- **Entries shown**
*** Block opens ***
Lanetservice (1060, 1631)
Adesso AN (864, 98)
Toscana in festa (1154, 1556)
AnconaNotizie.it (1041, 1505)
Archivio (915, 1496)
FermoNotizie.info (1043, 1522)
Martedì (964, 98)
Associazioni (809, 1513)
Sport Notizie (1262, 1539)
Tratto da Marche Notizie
*** Block closes ***
- **What the task requires**
Set down the material above exactly, in full.

- **Response for this exercise**
Lanetservice (1060, 1631)
Adesso AN (864, 98)
Toscana in festa (1154, 1556)
AnconaNotizie.it (1041, 1505)
Archivio (915, 1496)
FermoNotizie.info (1043, 1522)
Martedì (964, 98)
Associazioni (809, 1513)
Sport Notizie (1262, 1539)
Tratto da Marche Notizie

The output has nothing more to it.